Anders Zorn und die Frauen! Wer so auf Frauen blickt, will mehr. Dieses Kapitel spart die Ausstellung diskret aus, ebenso wie die verfügbare Lektüre. Emma Zorn musste zahllose Affären ihres sinnenfreudigen Mannes ertragen. Sie, die sich nach seinem Tod zielstrebig für seinen Nachruhm einsetzte, soll einen Teil seiner Aktzeichnungen vernichtet oder unter Verschluss gehalten haben.

Noch nicht erwähnt ist der Raum, in dem eine große Anzahl meisterhafter Radierungen ausgestellt ist, die einen expressionistischen Ausdruck vermitteln. Auch diese Technik perfektionierte Anders Zorn, inspiriert von seinem großen Vorbild Rembrandt van Rijn.

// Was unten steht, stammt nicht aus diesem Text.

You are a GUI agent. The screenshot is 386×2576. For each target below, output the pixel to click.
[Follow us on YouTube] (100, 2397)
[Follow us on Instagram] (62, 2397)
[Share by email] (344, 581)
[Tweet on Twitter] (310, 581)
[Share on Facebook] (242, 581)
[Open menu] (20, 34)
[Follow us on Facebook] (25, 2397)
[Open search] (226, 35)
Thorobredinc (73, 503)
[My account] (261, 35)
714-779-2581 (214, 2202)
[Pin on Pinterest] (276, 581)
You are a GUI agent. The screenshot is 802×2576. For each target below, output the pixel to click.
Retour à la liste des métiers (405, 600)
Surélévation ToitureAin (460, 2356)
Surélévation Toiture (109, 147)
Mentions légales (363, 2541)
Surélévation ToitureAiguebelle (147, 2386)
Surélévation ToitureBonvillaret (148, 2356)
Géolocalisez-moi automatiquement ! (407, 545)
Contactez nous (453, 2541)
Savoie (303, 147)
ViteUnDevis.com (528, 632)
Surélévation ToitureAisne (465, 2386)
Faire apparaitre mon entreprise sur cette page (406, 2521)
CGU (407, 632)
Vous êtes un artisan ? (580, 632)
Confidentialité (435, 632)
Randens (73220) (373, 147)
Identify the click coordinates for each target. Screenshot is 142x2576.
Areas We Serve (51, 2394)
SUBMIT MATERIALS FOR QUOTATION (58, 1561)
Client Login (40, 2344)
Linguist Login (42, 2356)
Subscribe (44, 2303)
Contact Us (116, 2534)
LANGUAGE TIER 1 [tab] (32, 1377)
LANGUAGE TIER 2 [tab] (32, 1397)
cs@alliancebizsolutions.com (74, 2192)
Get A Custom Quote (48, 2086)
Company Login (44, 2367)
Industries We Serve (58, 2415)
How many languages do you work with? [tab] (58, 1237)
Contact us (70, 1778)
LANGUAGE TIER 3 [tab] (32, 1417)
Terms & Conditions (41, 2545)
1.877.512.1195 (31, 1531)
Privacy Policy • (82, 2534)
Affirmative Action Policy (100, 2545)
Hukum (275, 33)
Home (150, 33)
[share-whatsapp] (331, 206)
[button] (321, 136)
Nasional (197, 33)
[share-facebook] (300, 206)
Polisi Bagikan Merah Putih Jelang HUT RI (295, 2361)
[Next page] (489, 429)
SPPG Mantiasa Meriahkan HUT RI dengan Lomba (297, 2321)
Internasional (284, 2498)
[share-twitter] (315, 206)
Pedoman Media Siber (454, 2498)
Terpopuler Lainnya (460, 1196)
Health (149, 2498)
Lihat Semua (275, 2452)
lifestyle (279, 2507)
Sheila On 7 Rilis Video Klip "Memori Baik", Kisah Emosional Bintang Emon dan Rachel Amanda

Wer diese Ausstellung in der Hamburger Kunsthalle verpasst, könnte sich den zur Ausstellung erschienenen Katalog gönnen oder gleich einen Sommertrip ins schwedische Mora planen. Anders und Emma Zorn betätigten sich in späten Jahren in ihrer Heimat als Kunstsammler und bedeutende Mäzene. In Mora steht die Villa des Künstlerehepaars, die Sammlung schwedischer Holzhäuser, und das von Emma Zorn gegründete Zornmuseet, das die größte Sammlung seiner Werke besitzt.

Titelfoto: Anders Zorn, Mitternacht. 1891, Öl auf Leinwand, Zornmuseet, Mora, Hamburger Kunsthalle. Foto 2,5,6,8,9,10: Hamburger Kunsthalle, Foto 1,3,4,7: Susanne Scherrer.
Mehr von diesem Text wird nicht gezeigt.